Is there a World CrimExpo?

Trade fairs are rather on my mind at the moment; my husband went to a bike one last week, my neighbour went to an education one, a friend went to a lingerie one in Paris (steady now) and several of my clients are at ICE (the gaming one) in London this week.  Now and then people invite me to speak at these shindigs (the financial crime-related ones – although after nearly thirty years of marital tandem-stoking, I could probably have a bash at a cycling one), and occasionally I do.  For someone who works alone in an office above her garage, it’s a glamorous day out – lights, music, and free bags to carry brochures!  I assume that manufacturers and service providers find them of use, as otherwise they wouldn’t keep happening.  And so I wonder whether that other major industry – money laundering – has its own trade fairs of which we are unaware.

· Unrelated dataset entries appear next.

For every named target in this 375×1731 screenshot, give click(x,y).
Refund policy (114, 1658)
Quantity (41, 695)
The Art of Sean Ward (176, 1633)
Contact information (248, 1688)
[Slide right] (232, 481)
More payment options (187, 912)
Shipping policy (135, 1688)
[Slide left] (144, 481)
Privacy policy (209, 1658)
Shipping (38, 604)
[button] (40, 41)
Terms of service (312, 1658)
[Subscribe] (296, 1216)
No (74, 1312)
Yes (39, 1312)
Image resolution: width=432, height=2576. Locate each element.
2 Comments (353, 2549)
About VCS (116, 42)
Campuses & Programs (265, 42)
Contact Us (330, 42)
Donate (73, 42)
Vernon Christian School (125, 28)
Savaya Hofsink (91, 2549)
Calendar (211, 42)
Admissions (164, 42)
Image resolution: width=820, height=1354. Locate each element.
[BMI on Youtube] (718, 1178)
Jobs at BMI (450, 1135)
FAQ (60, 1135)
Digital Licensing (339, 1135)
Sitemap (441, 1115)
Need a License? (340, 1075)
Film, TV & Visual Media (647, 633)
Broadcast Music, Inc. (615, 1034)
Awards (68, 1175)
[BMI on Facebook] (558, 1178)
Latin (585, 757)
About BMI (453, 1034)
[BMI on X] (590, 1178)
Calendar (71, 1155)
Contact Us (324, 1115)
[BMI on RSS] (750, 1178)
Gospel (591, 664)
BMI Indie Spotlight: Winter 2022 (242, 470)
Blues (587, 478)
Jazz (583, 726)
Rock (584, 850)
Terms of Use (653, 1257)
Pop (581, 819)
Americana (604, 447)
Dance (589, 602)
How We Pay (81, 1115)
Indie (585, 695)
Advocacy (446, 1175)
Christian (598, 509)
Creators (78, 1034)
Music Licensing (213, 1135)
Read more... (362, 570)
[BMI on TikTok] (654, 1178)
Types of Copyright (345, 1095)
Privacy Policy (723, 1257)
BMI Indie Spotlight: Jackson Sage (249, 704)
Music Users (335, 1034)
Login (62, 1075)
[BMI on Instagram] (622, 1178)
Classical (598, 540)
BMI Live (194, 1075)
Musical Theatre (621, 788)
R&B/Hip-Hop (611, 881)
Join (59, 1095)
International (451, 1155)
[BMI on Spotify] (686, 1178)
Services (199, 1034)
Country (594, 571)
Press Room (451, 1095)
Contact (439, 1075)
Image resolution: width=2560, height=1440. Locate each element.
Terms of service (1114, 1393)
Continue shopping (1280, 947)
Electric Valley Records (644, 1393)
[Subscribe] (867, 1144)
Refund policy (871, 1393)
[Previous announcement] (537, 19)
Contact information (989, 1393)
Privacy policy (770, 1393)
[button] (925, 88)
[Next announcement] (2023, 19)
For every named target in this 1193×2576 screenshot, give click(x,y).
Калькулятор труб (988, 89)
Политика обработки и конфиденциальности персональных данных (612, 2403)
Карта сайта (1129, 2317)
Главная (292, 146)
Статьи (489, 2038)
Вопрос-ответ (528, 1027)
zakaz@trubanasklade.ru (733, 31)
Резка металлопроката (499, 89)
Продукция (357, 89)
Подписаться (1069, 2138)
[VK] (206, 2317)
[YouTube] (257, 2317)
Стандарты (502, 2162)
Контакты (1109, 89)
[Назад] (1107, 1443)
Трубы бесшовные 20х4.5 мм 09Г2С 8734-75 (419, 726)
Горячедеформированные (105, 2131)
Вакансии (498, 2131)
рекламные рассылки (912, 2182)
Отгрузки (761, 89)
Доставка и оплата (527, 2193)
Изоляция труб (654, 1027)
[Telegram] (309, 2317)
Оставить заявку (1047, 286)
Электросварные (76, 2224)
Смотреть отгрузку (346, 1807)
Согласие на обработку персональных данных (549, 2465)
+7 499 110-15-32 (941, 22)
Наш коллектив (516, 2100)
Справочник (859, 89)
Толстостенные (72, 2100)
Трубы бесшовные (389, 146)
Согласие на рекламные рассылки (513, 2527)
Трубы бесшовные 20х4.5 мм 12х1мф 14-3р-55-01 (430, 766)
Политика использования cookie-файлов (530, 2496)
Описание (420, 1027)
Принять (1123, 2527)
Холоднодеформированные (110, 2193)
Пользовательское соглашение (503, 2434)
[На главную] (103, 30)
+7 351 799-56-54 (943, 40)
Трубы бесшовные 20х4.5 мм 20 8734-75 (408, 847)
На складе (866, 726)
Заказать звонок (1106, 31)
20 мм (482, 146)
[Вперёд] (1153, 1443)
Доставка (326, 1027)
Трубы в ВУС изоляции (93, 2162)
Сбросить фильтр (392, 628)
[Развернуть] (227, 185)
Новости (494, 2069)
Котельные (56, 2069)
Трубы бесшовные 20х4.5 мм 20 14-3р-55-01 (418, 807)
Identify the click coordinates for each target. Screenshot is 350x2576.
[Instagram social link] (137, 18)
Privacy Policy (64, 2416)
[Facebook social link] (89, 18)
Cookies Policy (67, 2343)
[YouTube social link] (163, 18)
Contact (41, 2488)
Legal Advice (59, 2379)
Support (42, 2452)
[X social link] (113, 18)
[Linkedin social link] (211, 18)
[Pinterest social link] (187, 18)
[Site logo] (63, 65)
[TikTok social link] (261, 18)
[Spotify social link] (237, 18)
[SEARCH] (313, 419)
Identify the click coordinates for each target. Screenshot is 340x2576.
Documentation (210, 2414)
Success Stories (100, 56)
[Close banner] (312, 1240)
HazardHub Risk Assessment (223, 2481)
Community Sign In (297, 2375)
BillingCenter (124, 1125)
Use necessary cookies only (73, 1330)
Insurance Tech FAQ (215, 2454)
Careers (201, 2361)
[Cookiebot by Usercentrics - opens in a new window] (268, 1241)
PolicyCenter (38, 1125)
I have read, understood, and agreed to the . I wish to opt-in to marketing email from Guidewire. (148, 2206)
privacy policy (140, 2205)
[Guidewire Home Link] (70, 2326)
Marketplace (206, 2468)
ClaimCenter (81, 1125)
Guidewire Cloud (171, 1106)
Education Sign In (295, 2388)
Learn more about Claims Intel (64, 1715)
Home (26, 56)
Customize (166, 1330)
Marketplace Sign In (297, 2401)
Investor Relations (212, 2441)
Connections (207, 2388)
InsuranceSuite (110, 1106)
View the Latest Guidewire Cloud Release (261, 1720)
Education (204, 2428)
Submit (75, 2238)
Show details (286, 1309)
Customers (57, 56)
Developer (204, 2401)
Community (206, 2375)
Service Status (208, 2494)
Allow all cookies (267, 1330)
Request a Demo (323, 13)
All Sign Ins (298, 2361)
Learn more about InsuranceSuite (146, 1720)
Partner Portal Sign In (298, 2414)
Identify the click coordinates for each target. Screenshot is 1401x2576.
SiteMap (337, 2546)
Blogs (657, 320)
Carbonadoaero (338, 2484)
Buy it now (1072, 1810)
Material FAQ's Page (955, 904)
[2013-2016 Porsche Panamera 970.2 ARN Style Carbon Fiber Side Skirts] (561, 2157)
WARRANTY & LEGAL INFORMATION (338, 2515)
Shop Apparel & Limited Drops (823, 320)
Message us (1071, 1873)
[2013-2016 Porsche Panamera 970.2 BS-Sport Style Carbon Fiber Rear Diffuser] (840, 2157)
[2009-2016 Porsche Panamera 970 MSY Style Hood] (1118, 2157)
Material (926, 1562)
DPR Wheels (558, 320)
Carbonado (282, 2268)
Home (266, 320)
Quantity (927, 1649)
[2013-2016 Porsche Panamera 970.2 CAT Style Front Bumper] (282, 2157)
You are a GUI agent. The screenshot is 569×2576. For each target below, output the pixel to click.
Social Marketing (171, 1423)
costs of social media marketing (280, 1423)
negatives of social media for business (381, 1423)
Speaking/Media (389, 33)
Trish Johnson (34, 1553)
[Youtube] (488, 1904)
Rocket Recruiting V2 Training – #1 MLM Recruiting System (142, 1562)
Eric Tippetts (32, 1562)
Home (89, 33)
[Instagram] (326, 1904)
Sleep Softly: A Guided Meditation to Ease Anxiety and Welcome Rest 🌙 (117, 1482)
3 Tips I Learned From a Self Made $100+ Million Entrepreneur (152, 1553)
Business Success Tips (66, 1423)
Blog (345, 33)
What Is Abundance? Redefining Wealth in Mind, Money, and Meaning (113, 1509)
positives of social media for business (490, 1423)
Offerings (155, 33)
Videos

There could be representatives of the major crime families, taking the opportunity to show how successful they are (if you’ve ever represented your organisation at a trade fair, you’ll know that size of stand and glitziness of décor is very important, for cowing the competition) – and trying to seal co-operative arrangements with other families.  Although versions vary as to whether it was an actual summit, or simply a series of meetings, over four days in October 1957 representatives of the American and Sicilian mafias got together at a swanky hotel in Palermo to decide how to carve up more profitably and efficiently the world’s trade in heroin.  There could be money launderers, large and small, hinting at the range and cleverness of their services, and pricing up the competition.  There could be diplomats from particular jurisdictions, offering related services such as passports for investors, and hinting at the laxness of their AML legislation, or their lack of extradition treaties.

Although the vision is perhaps fanciful, we shouldn’t for one moment think that professional money launderers aren’t at least as organised and skilled as we are in researching markets – and chances are they are better at it, with their almost unlimited resources and lack of concern with legislation or even morality.  A colleague of mine, many years ago, once spoke at a prestigious financial crime conference and foolishly left his briefcase unattended during a break.  When he returned, its lock had been picked, and missing from it was not his wallet or his passport, but his speaker notes and address book – they were after information rather than money.